▸ TRY IT
Below is a listing; repeat exactly the lines from the one containing "Click Total Balance" to the one containing "Click the ค้นหา search button", both included.
━━━━━━
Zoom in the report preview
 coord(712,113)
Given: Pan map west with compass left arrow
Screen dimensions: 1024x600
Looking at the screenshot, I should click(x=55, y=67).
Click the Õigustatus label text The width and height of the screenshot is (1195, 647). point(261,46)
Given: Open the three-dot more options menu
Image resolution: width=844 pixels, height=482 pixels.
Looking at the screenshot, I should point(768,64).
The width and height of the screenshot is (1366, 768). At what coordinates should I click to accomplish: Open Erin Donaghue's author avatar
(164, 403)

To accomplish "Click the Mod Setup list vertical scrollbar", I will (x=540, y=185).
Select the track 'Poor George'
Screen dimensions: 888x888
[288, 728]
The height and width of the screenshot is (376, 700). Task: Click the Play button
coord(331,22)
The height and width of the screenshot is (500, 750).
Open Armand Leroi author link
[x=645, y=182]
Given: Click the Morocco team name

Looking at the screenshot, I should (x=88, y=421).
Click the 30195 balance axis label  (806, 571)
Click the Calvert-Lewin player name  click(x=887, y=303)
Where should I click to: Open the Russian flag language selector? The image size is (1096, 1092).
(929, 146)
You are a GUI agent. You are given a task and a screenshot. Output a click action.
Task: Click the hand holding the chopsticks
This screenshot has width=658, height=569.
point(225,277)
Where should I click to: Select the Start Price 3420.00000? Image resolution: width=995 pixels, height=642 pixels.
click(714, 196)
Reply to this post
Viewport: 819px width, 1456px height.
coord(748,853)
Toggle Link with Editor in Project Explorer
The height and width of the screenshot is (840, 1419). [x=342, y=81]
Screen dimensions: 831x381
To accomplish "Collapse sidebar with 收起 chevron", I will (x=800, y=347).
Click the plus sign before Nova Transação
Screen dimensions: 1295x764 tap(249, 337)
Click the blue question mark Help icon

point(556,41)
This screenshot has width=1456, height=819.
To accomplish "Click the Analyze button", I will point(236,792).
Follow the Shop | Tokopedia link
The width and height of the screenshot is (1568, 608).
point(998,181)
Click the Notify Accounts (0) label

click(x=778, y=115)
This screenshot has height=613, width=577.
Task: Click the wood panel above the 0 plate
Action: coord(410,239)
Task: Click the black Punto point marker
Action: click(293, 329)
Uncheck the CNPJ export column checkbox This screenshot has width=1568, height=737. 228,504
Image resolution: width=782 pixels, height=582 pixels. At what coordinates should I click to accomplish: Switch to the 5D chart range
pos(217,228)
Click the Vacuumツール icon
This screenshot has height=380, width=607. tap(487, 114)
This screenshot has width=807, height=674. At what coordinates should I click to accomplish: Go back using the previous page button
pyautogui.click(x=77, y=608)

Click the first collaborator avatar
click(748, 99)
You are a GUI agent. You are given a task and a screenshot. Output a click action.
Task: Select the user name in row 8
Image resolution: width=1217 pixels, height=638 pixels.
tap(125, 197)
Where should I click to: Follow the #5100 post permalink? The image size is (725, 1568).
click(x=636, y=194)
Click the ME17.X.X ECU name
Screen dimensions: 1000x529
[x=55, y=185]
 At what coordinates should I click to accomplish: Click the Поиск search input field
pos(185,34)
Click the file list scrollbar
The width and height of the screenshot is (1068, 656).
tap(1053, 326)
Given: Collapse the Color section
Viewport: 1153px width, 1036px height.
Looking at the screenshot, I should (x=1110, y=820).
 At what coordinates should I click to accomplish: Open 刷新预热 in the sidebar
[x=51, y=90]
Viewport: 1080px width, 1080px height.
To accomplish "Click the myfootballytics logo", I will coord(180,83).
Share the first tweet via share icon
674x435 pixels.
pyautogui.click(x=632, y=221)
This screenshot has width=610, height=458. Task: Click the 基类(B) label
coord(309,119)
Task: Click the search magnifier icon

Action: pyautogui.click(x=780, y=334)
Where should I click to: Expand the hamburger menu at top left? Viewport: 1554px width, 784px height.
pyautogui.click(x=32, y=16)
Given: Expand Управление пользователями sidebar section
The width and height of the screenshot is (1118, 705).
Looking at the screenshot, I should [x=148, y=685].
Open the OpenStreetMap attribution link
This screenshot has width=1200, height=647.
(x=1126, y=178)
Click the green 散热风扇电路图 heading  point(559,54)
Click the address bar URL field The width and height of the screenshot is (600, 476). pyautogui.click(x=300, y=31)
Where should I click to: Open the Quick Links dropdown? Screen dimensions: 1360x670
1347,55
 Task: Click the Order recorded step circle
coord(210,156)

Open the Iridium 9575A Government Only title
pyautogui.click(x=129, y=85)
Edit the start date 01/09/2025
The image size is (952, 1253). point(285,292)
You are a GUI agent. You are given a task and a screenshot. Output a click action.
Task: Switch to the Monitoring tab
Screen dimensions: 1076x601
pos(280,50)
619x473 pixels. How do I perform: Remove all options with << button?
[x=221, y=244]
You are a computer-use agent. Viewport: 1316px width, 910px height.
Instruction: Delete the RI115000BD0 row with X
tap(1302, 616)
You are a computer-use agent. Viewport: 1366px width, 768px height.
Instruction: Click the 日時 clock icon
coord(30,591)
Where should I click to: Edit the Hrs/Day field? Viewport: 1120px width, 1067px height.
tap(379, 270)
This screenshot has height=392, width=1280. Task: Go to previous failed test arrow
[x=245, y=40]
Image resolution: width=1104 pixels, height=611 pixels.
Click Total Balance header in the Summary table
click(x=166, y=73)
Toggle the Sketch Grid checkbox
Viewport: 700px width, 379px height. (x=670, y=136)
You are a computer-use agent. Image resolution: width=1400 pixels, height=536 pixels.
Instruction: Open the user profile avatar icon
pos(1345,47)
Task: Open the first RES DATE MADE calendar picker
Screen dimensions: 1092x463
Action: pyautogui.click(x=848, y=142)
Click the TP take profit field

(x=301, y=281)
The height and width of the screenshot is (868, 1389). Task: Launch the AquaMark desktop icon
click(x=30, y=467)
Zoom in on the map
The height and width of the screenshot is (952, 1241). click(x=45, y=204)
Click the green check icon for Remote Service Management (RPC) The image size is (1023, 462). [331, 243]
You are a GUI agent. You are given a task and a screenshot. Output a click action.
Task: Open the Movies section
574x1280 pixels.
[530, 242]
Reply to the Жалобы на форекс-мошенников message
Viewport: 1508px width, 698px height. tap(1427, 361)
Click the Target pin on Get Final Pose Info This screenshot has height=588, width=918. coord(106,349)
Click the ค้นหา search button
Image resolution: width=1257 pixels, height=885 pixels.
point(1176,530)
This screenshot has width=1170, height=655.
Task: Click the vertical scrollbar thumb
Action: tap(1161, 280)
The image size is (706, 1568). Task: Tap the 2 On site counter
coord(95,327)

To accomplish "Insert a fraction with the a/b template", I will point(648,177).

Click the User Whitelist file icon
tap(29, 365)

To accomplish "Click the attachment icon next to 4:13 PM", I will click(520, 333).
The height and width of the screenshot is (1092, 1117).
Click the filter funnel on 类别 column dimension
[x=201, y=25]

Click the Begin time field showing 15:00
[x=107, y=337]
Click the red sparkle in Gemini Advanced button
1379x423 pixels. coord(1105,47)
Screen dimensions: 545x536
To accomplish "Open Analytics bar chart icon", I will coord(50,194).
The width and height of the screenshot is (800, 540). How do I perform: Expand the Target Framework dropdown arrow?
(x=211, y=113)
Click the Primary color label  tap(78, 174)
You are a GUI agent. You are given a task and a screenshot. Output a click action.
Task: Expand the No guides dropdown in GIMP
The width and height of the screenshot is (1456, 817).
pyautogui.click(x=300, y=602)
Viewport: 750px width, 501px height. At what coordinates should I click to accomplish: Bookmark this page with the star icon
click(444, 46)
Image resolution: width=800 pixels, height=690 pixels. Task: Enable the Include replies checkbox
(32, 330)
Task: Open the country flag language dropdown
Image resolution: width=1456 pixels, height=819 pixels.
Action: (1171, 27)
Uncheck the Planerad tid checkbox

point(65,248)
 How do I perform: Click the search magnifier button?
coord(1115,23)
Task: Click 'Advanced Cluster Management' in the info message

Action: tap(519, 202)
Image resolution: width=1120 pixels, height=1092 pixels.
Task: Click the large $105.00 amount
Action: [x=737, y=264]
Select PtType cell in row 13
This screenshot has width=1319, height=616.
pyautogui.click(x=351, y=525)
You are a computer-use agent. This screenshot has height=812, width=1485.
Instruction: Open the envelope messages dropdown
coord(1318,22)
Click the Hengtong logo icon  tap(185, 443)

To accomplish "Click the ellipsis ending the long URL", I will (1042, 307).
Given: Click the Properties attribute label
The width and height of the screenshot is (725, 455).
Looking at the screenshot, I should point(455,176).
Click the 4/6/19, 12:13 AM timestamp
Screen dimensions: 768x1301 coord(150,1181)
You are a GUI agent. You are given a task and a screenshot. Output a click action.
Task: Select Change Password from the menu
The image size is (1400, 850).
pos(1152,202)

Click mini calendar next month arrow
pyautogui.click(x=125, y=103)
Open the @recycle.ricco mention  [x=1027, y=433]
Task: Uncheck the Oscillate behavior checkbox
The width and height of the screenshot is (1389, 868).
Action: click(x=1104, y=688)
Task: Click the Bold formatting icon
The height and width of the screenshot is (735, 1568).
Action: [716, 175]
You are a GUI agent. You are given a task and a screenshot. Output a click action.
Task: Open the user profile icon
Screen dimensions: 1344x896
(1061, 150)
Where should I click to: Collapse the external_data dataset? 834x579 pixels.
━━━━━━
▸ RESPONSE FOR THIS EXERCISE
Click Total Balance header in the Summary table
click(x=166, y=73)
Toggle the Sketch Grid checkbox
Viewport: 700px width, 379px height. (x=670, y=136)
You are a computer-use agent. Image resolution: width=1400 pixels, height=536 pixels.
Instruction: Open the user profile avatar icon
pos(1345,47)
Task: Open the first RES DATE MADE calendar picker
Screen dimensions: 1092x463
Action: pyautogui.click(x=848, y=142)
Click the TP take profit field

(x=301, y=281)
The height and width of the screenshot is (868, 1389). Task: Launch the AquaMark desktop icon
click(x=30, y=467)
Zoom in on the map
The height and width of the screenshot is (952, 1241). click(x=45, y=204)
Click the green check icon for Remote Service Management (RPC) The image size is (1023, 462). [331, 243]
You are a GUI agent. You are given a task and a screenshot. Output a click action.
Task: Open the Movies section
574x1280 pixels.
[530, 242]
Reply to the Жалобы на форекс-мошенников message
Viewport: 1508px width, 698px height. tap(1427, 361)
Click the Target pin on Get Final Pose Info This screenshot has height=588, width=918. coord(106,349)
Click the ค้นหา search button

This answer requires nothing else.